* [Available data]:
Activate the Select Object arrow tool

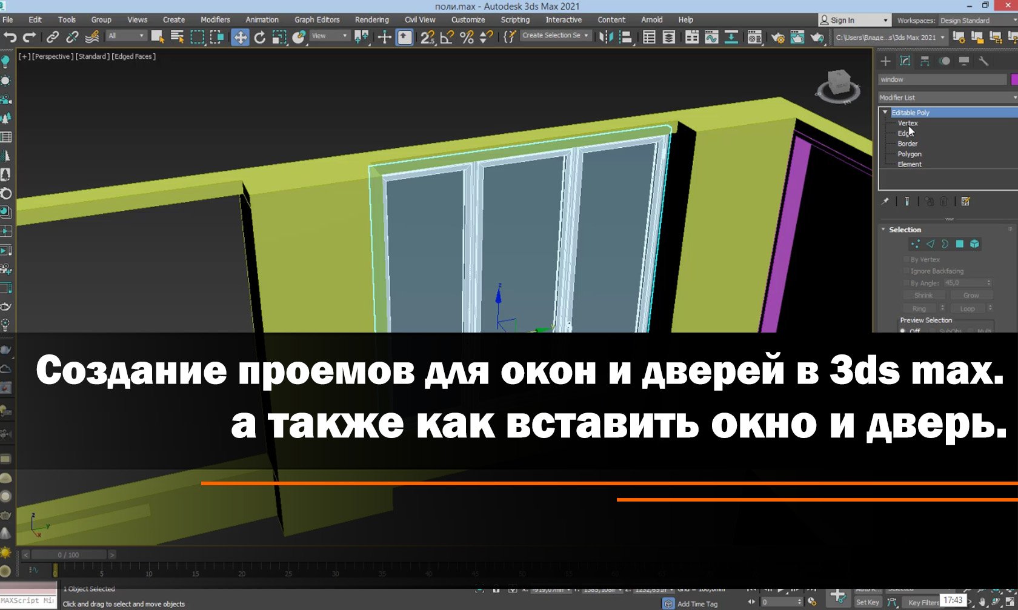(158, 36)
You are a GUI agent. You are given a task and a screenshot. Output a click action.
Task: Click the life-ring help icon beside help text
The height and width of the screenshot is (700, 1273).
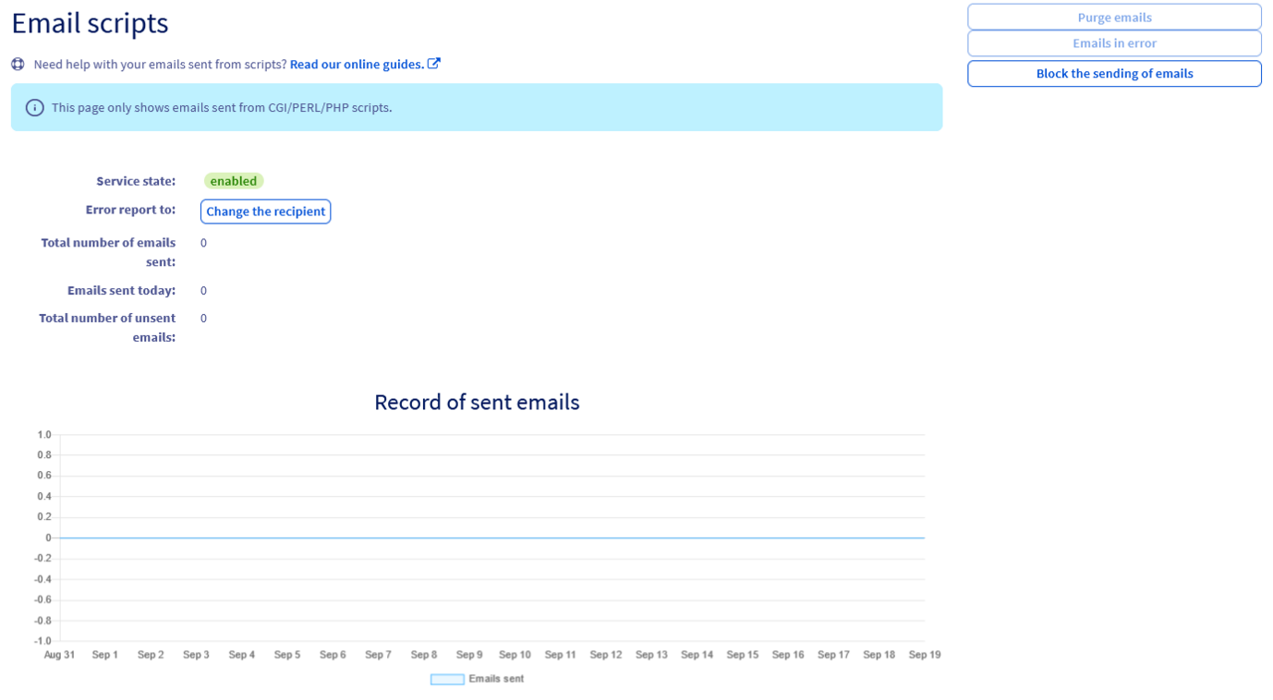coord(18,65)
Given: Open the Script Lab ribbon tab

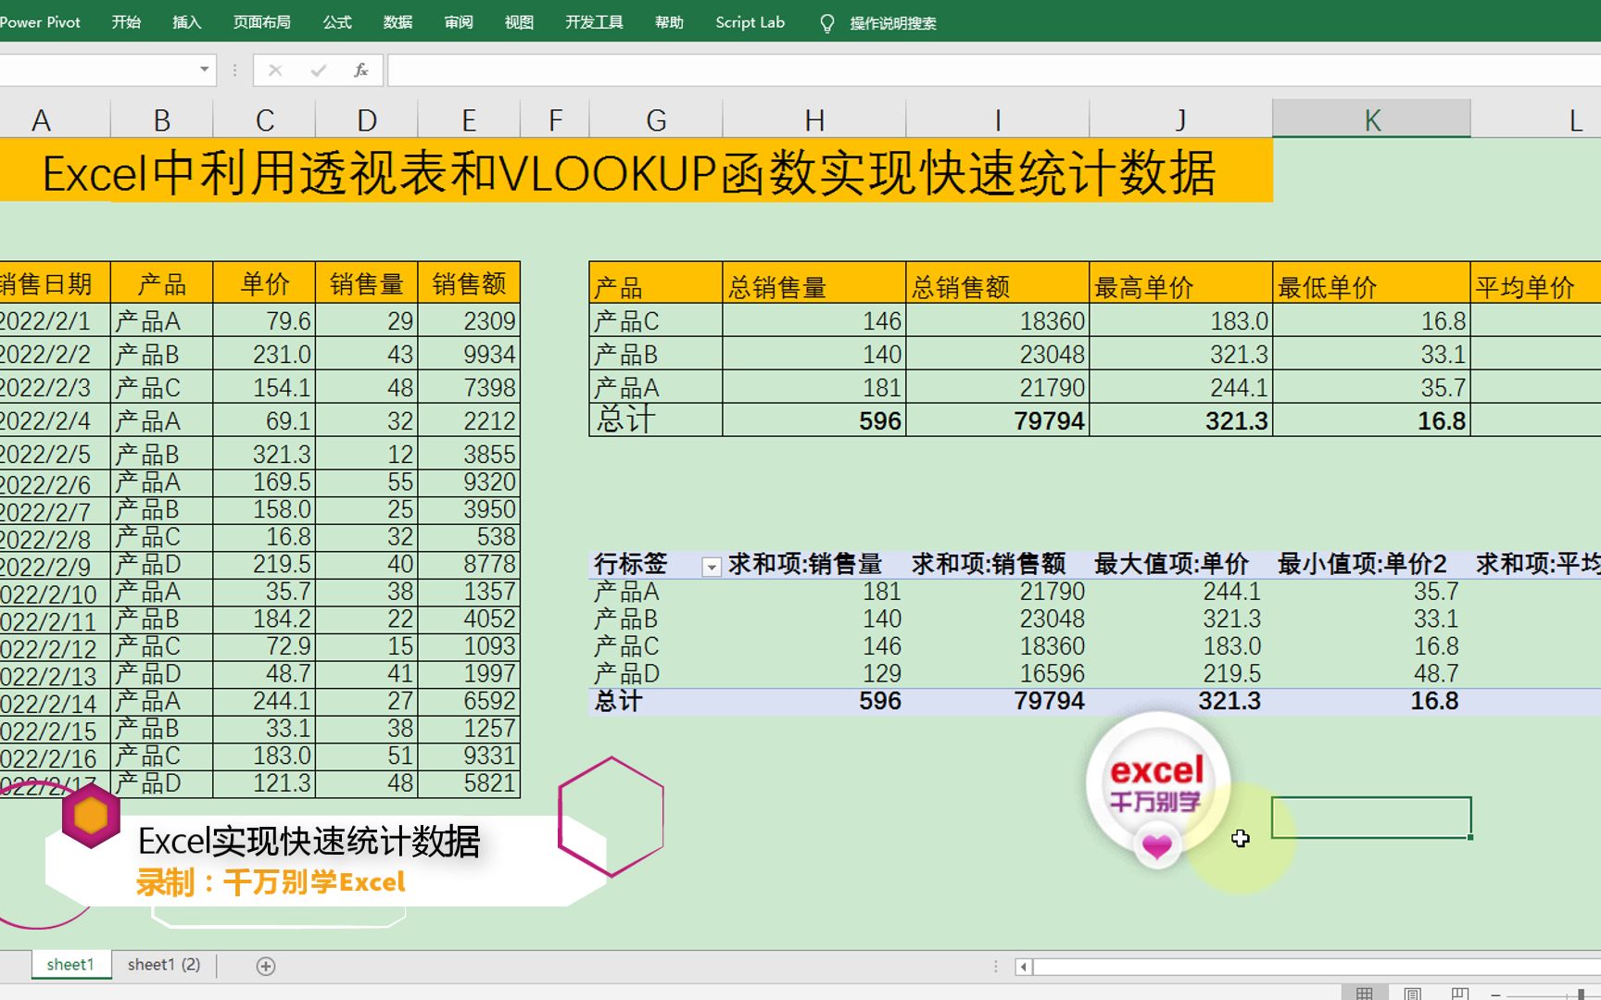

* [What is expected]: Can you echo the lines of the items exactly, starting at the line that contains "You are a GUI" and ending at the end of the items, with both ends included and the pictures left out?

* [Exercise result]:
You are a GUI agent. You are given a task and a screenshot. Output a click action.
Task: Click the life-ring help icon beside help text
The height and width of the screenshot is (700, 1273).
coord(18,65)
Given: Open the Script Lab ribbon tab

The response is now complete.